In the coming year, cybersecurity threats will continue to come from well-funded state-sponsored threat actors — who will become wilier and more difficult to detect — as well as from “energetic” but inexperienced actors who also want to play the game, Russian cybersecurity firm Kaspersky Lab predicts in a new report.
While the cybersecurity industry has managed to discover “very sophisticated government-sponsored operations,” it will become more difficult to do so as these threat actors go “underground and below the radar” to avoid detection, Kaspersky Lab says in its Targeted Threat Predictions for 2019.
They will do this by deploying new tools, taking aim at their victims’ networking hardware and performing “more sneaky” attacks on selected targets, the report said.
“This shift makes the finding of new, large-scale, sophisticated operations very unlikely, and will definitely take the art of detection and attribution to the next level,” said Vicente Diaz, security researcher at Kaspersky Lab in a statement.
The annual predictions have been developed by Kaspersky Lab’s researchers, based on the insights gained over the previous year, to help individuals and companies prepare for the security challenges they could face over the coming 12 months.
Alongside state-sponsored attacks, the coming year will be characterized by newcomers arriving on the scene, because they can now easily and cheaply buy information and ready-made hacking tools on the internet.
“The barrier to entry has never been so low,” the report said, with “hundreds of very effective tools” and all kinds of frameworks “publicly available for anyone to use.”
There are two regions in the world where such groups are becoming more prevalent: Southeast Asia and the Middle East, the report said.

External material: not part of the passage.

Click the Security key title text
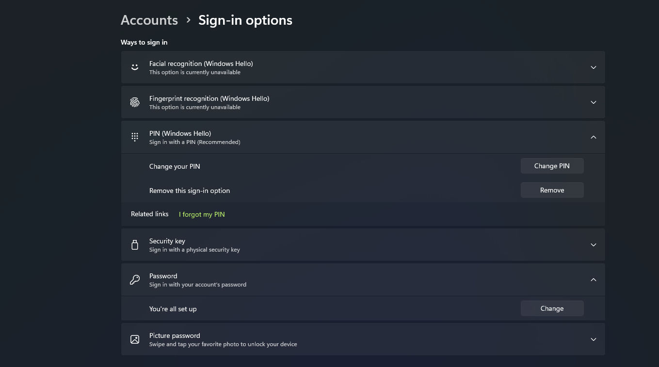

One of the most worrying attack vectors that has been successfully exploited during the last two years is the use of supply chain attacks — attacks that seek to damage an organization by targeting the more vulnerable elements within a supply network. These kinds of attacks have already “made everyone think about the number of providers they work with and how secure they are. In 2019, this will continue to be an effective infection vector,” the report said.
In addition, there will be continued activity in attacks via cellphones — with threat actors seeking new ways to get access to victims’ devices — and through the use of internet of things (IoT) botnets — when computers and other smart appliances are compromised for illicit purposes.
Spear-phishing — an email or electronic communication scam targeted at specific individuals or organizations — will become even more widespread in the coming year, the report said.
“Data obtained from different attacks on social media giants such as Facebook and Instagram, and LinkedIn or Twitter, is now available on the market for anyone to acquire. Recent large-scale data leaks from different social media platforms might help attackers to improve the success of this infection vector,” the report said.
To try and prevent attacks, increased public awareness can be used “to create a wave of opinion to form part of the argument for more serious diplomatic consequences across the globe,” the report said.